→ TASK TO COMPLETE
Rewrite the stretch from the line containing "Given: Select the" through the line containing "the Beam tree", changing "green" to "blue" and keeping everything else the same. Leave the pictures out.

→ RECORDS SUPPLIED
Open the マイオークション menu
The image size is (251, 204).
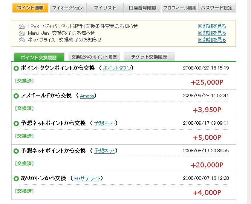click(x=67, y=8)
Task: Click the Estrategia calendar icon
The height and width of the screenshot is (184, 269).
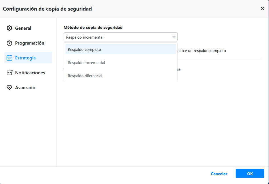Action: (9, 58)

* * *

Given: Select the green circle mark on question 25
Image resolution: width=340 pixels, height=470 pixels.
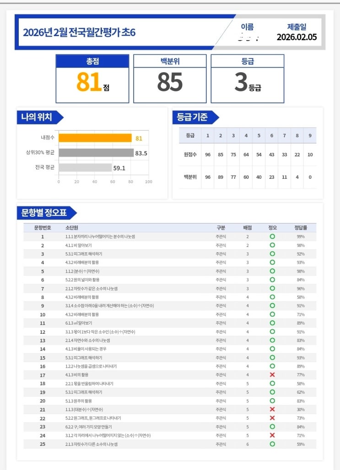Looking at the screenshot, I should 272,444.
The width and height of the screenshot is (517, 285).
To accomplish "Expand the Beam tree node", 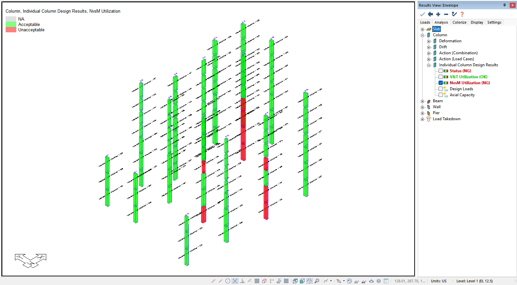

→ RESPONSE BELOW
Given: Select the blue circle mark on question 25
Image resolution: width=340 pixels, height=470 pixels.
Looking at the screenshot, I should 272,444.
The width and height of the screenshot is (517, 285).
To accomplish "Expand the Beam tree node", 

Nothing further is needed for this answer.